Dilma tentou mudar, com Nelson Barbosa, mas já não governava. Temer, seu vice e articulador político, pedia mais cargos, mais favores, mas não entregava os votos. A mídia dizia que a presidenta não sabia negociar, apesar de ter dado aos algozes algumas joias da coroa, como o Ministério da Saúde e o acordo de flexibilização da exploração do pré-sal, negociado com Romero Jucá. Depois tivemos certeza de que Temer era homem de Cunha, ou Cunha de Temer, pouco importa quem estava à frente, o importante era estancar a sangria. A FIESP e seus patos, a mídia – que advogou um “governo de transição”, ou, em bom português, não eleito para fazer as “reformas” – e uns grupos, surgidos de lugar nenhum, e altamente patrocinados não se sabe bem por quem, levantaram o povo. As pesquisas de opinião indicavam 60% de apoio ao golpe.

Toda farsa tem sua pitada de esquizofrenia. Os pró-impeachment ostentavam um discurso contra a corrupção, mobilizados pela mídia e pelos grupos obscuros das redes sociais, mas gostavam da ideia de entregar o governo ao PMDB, de Cunha, Temer, Jucá, Padilha, Alves, Geddel… A corrupção, entretanto, não tinha nada a ver com o golpe, a não ser para estancar a sangria. O que deu poder ao golpe foi o empresariado e o setor financeiro. Não fosse assim, de onde teria saído o Ponte Para o Futuro e todos aqueles projetos antissociais prontinhos para serem votados?  O objetivo era garantir a apropriação do excedente de riqueza que se concentra em fundos públicos por meio do recolhimento de impostos. Era impedir aumento das despesas e o recuo da remuneração dos juros, estes sim responsáveis pelo aumento acelerado da dívida pública. O teto, o aumento da DRU, a reforma da previdência, tudo estava pronto para garantir a diminuição dos gastos públicos, dos serviços e dos direitos. Conseguiram ainda a desvalorização do trabalho e a precarização das relações trabalhistas.

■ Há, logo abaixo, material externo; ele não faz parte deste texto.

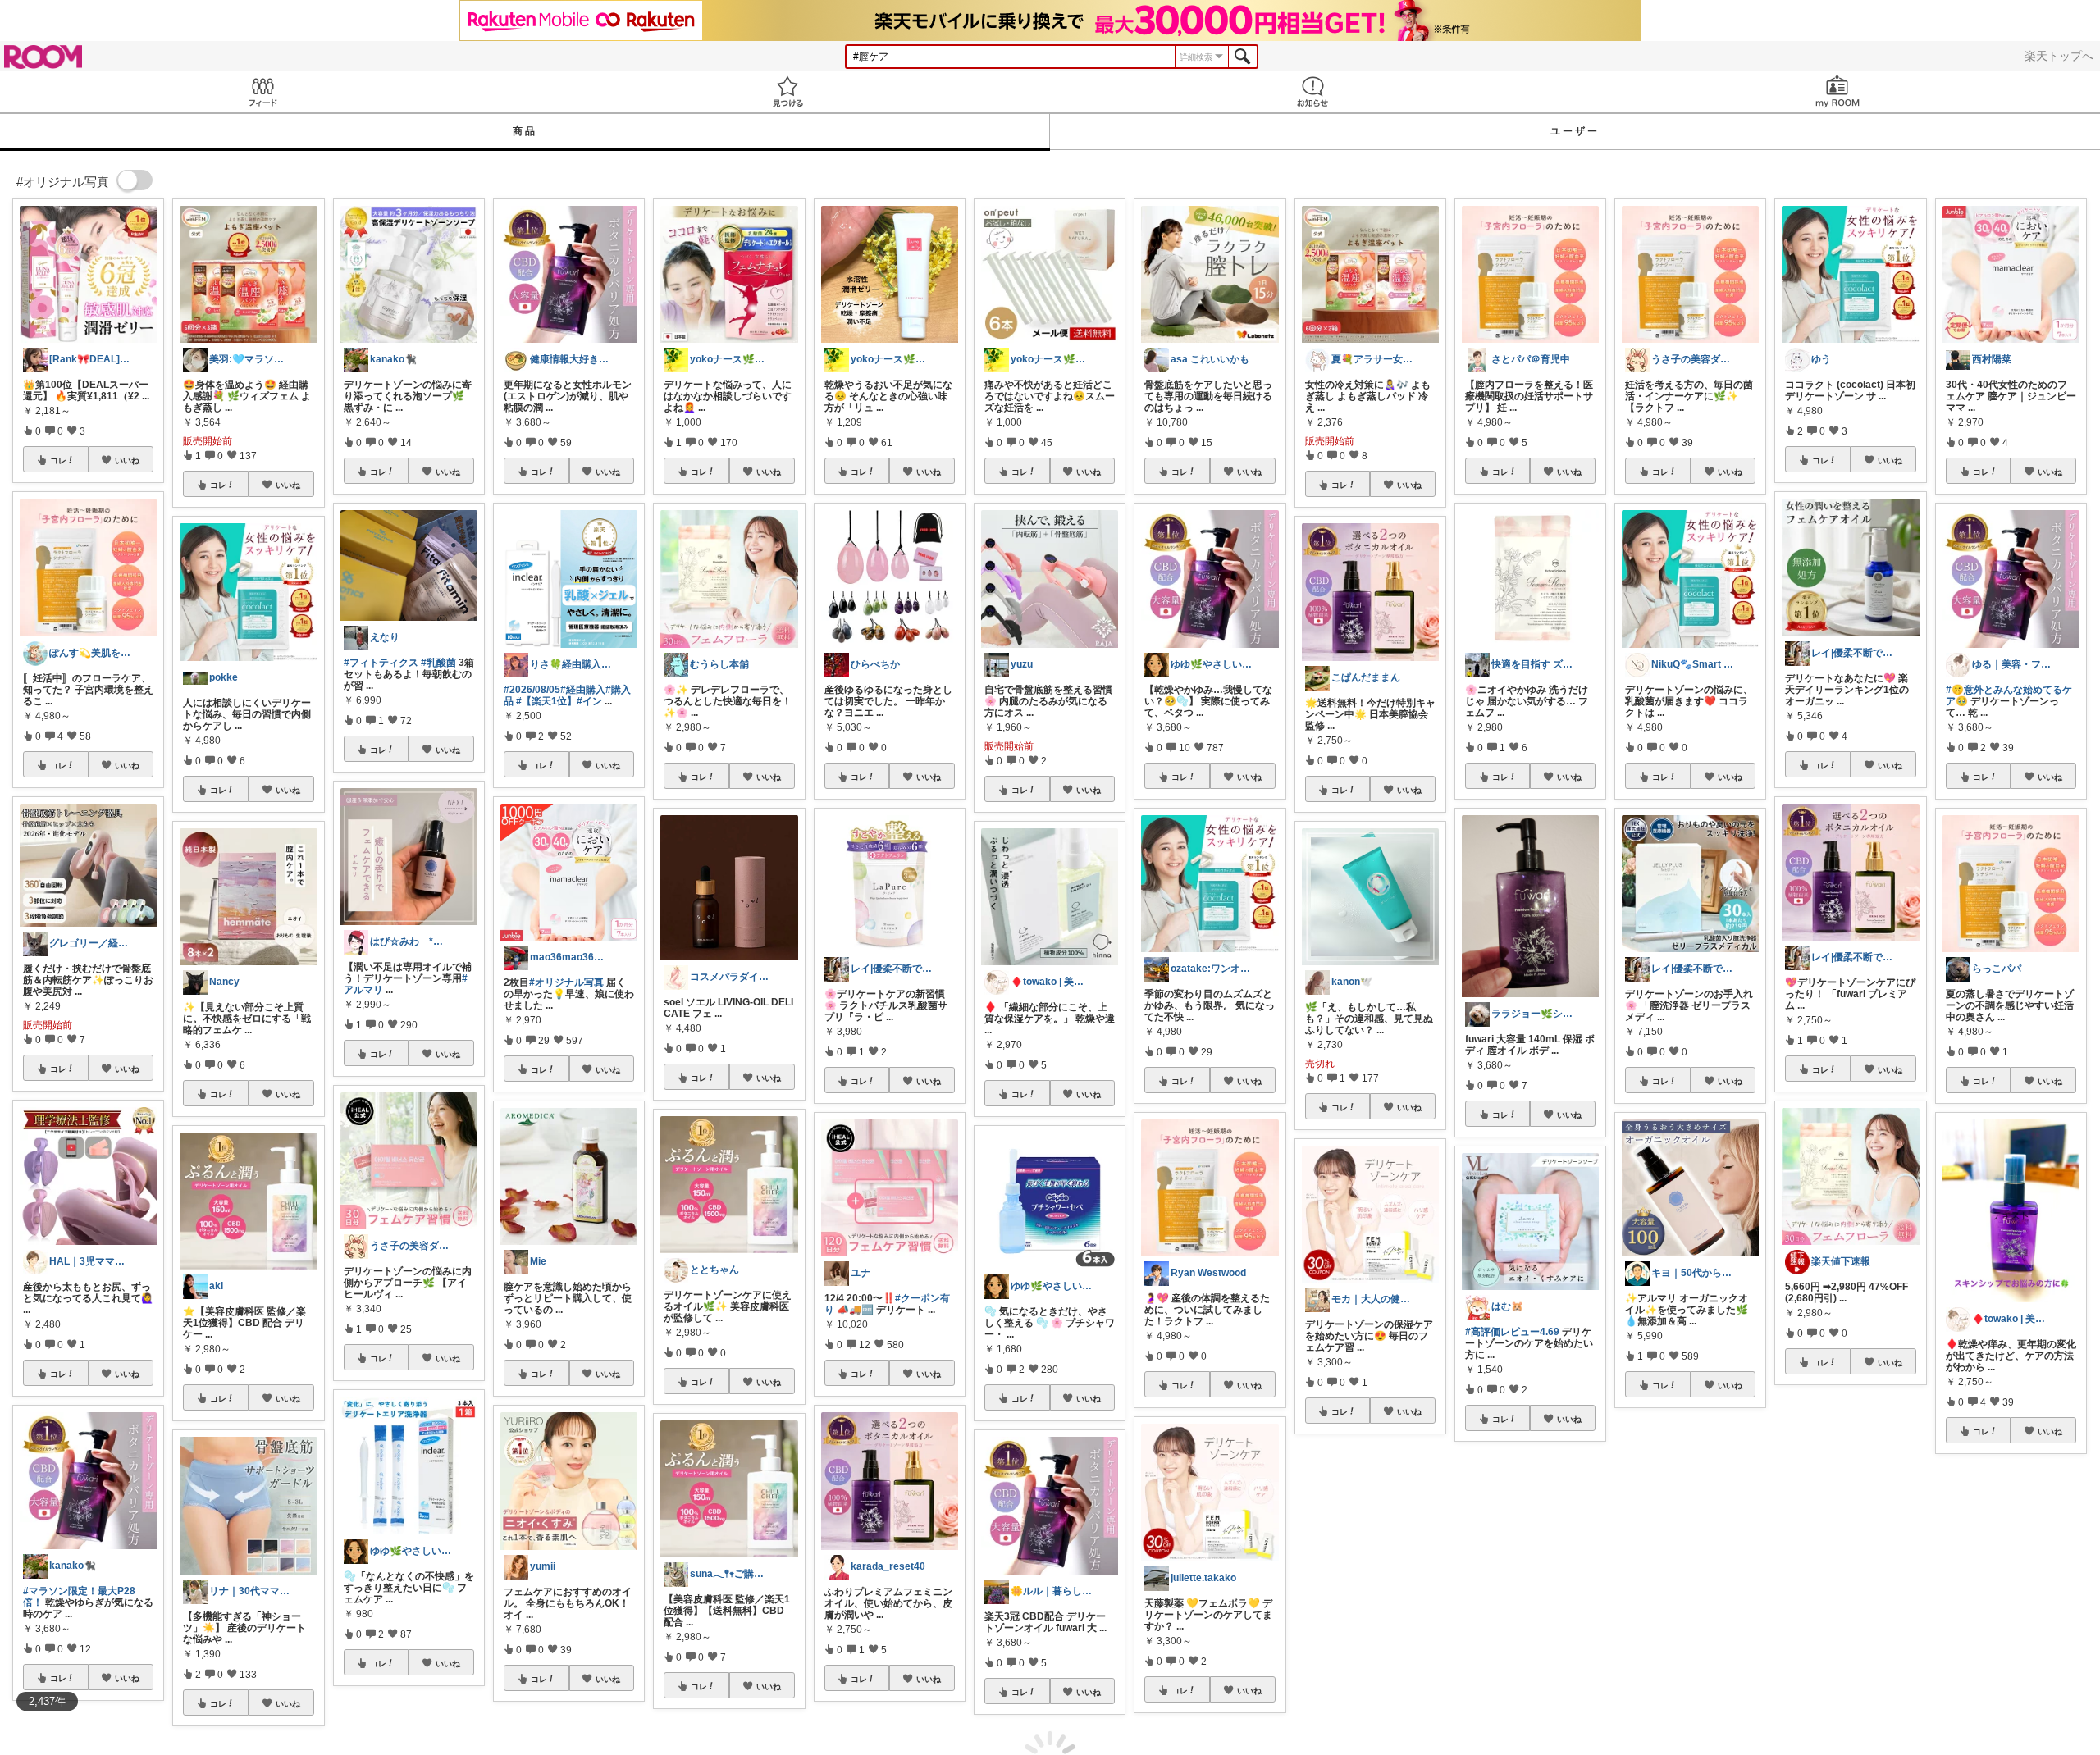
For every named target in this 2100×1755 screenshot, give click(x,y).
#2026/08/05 (532, 689)
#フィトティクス (381, 662)
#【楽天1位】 (546, 701)
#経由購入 (582, 689)
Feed (262, 91)
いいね (127, 460)
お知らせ (1312, 91)
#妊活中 (1322, 1629)
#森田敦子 (1997, 1660)
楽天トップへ (2059, 55)
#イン (589, 701)
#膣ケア (1358, 1629)
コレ (58, 460)
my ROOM (1837, 91)
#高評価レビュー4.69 (1512, 1332)
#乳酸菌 (438, 662)
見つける (787, 91)
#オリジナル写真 (566, 982)
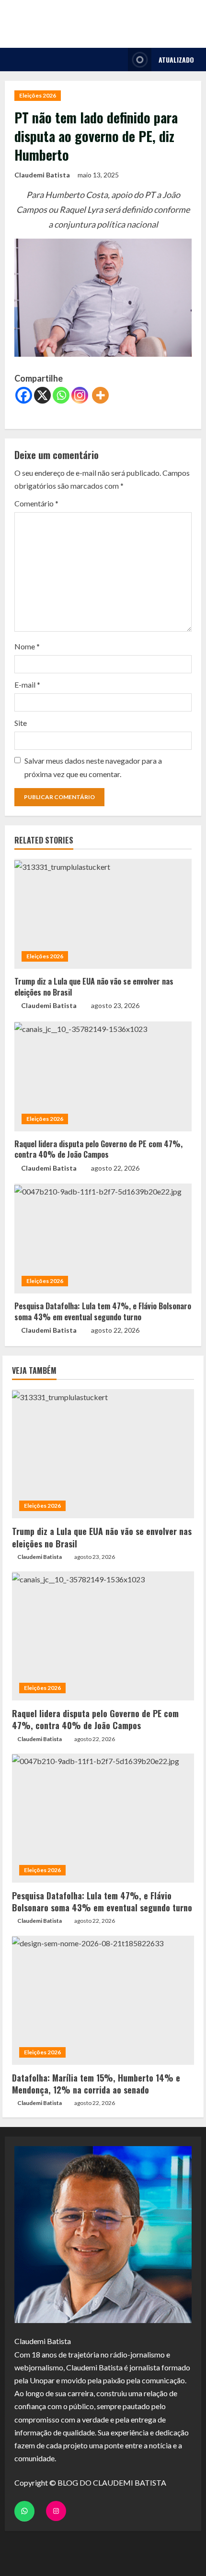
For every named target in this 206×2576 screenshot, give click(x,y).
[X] (42, 395)
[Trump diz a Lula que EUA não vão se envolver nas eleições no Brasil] (103, 914)
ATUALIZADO (176, 60)
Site (20, 722)
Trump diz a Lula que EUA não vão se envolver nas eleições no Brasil (93, 987)
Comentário (36, 503)
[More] (100, 395)
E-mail (27, 684)
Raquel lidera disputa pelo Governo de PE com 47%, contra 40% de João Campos (98, 1149)
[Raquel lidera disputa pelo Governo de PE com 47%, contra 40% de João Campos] (103, 1076)
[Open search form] (118, 59)
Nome (27, 646)
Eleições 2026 (37, 95)
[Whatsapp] (61, 395)
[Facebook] (23, 395)
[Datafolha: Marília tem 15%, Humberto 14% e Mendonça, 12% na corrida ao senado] (103, 2000)
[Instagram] (79, 395)
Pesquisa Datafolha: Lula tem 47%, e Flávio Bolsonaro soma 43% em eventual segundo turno (102, 1311)
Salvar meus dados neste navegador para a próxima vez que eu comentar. (93, 767)
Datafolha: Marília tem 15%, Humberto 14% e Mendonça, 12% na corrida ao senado (96, 2084)
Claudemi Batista (42, 175)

Uma coisa é certa, as elites políticas não traduzem as expectativas e interesses populares há muito tempo. Os mecanismos democráticos da Nova República colapsaram e a condição para reiniciarmos uma caminhada progressista é a informação e a libertação ideológica da propaganda midiática. Mas depois desse primeiro passo é que surge o mais fundamental: o plano, o projeto estratégico que, infelizmente, não temos. Tampouco temos um partido dotado de projeto nacional. O único projeto disponível é o tucano, de recolonização do país, que está em curso pelas mãos da aliança com o PMDB e demais legendas igualmente à venda no mercado da representação política oligárquica. Ele atende aos interesses das corporações, do agronegócio e, fundamentalmente, do setor financeiro.

Não há pauta por direitos que possa ser vitoriosa sem desenvolvimento e base econômica que para sustentá-los. É muito pouco, para dizer o mínimo, a luta fragmentada de grupos identitários por princípios que precisam de proteção, máquina pública, instituições e, portanto, financiamentos. O Estado precisa ser fortalecido por um programa de desenvolvimento de longo prazo, e precisa dos seus melhores quadros para essa tarefa.